# Brahms Hungarian Dances - Listen to 7 conductors / 7 orchestras



## Merl (Jul 28, 2016)

Just as a bit of fun, I thought I'd put together this little listening project to take up half an hour of this rather dull self-isolation. Instead of multiple versions of the same work in a comparison 'stylee' here is a *complete set of Brahms' Hungarian Dances* for you to listen to and comment on as you wish. Each conductor / orchestra has 3 dances each and the 3 dances run concurrently (1-3, 4-6, 7-9, 10-12, 13-15, 16-18 & 19-21).

So have a listen, make any comments about the recordings that you wish but don't mention the artists involved if you do recognise them. It's not a quiz, it's not intended to catch anyone out and you get to listen to a compilation of several very good conductors and orchestras. By all means say which triplets of dances particularly caught your ear, etc. Have a listen if you have a bit of time.

All files are 320k mp3.

https://www.dropbox.com/sh/d695pxwd98mo0ab/AADxzF-PwaHGnPXkRROgZ6WKa?dl=0


----------



## Common Listener (Apr 6, 2019)

Thanks for this - very entertaining. I have two versions of the Hungarian Dances on CD but I don't think any of these are those.

I don't know what I'm doing here, but this is just what occurred to me. The first trio wasn't bad but was a little too fast and lacking in melodic emphasis to me. The second set got the melody and tempo a bit better for me; quite Romantic in places though a little thin in others. 7-9 and 10-12 hit it about right for me; I think the latter gets more of the folk aspects, too. The next set sounds thin and hesitant to me, though - especially #14; I expect more sweep and flow with that one. Rich sound in the next-to-last set; I think I like it. Sounds very confident, too - not rushed or lazy, though maybe lacking something to completely light it up. The last trio sounded a little older somehow but along the lines of the second set generally.

So, all good, though 1-3 and 13-15 probably weren't my favorites and 10-12 and either 7-9 or 16-18 probably were. I may give them all another listen soon. I look forward to finding the identity of them all.

Dvorak's Slavonic Dances next?


----------



## Merl (Jul 28, 2016)

Common Listener said:


> Thanks for this - very entertaining. I have two versions of the Hungarian Dances on CD but I don't think any of these are those.
> 
> I don't know what I'm doing here, but this is just what occurred to me. The first trio wasn't bad but was a little too fast and lacking in melodic emphasis to me. The second set got the melody and tempo a bit better for me; quite Romantic in places though a little thin in others. 7-9 and 10-12 hit it about right for me; I think the latter gets more of the folk aspects, too. The next set sounds thin and hesitant to me, though - especially #14; I expect more sweep and flow with that one. Rich sound in the next-to-last set; I think I like it. Sounds very confident, too - not rushed or lazy, though maybe lacking something to completely light it up. The last trio sounded a little older somehow but along the lines of the second set generally.
> 
> ...


Yep, that's the one I was going to do next if this was popular. Incidentally, all of these triplets of performances have been given very good reviews at some time in their history. One of these is a little different from the others.


----------



## Kiki (Aug 15, 2018)

Group 1 (1-3) - Aggressive, extrovert stuff (even for the lighter #3). Love the drive for the awesome excitement. Absolutely no sentimentality.

Source data:
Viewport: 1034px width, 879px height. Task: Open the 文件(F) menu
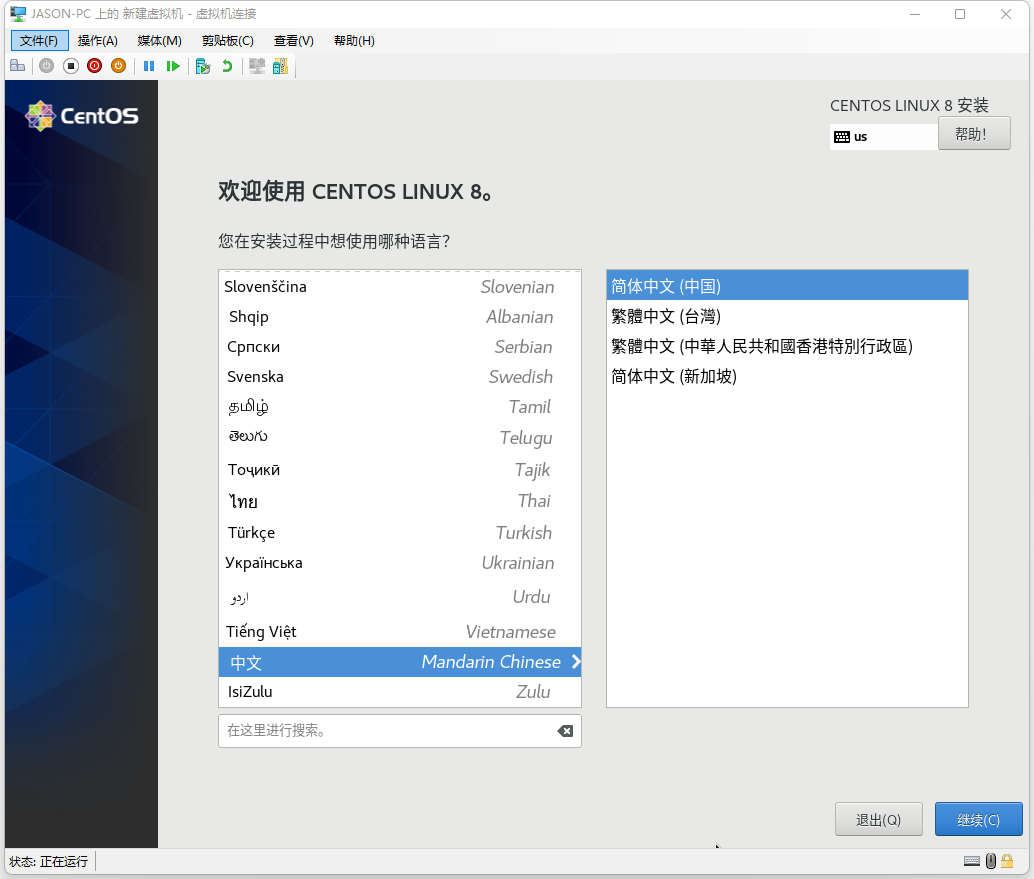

What this task involves:
Decide whether each statement below agrees with the forum thread about Brahms' Hungarian Dances, answering yes or no and quoting the deciding words of the thread.
1. Each conductor and orchestra performs three of the dances.
2. Common Listener believes the recordings match versions on their own CDs.
3. Kiki describes the first group of dances as sentimental.

Task response:
1. Yes: "Each conductor / orchestra has 3 dances each"
2. No: "I don't think any of these are those."
3. No: "Absolutely no sentimentality."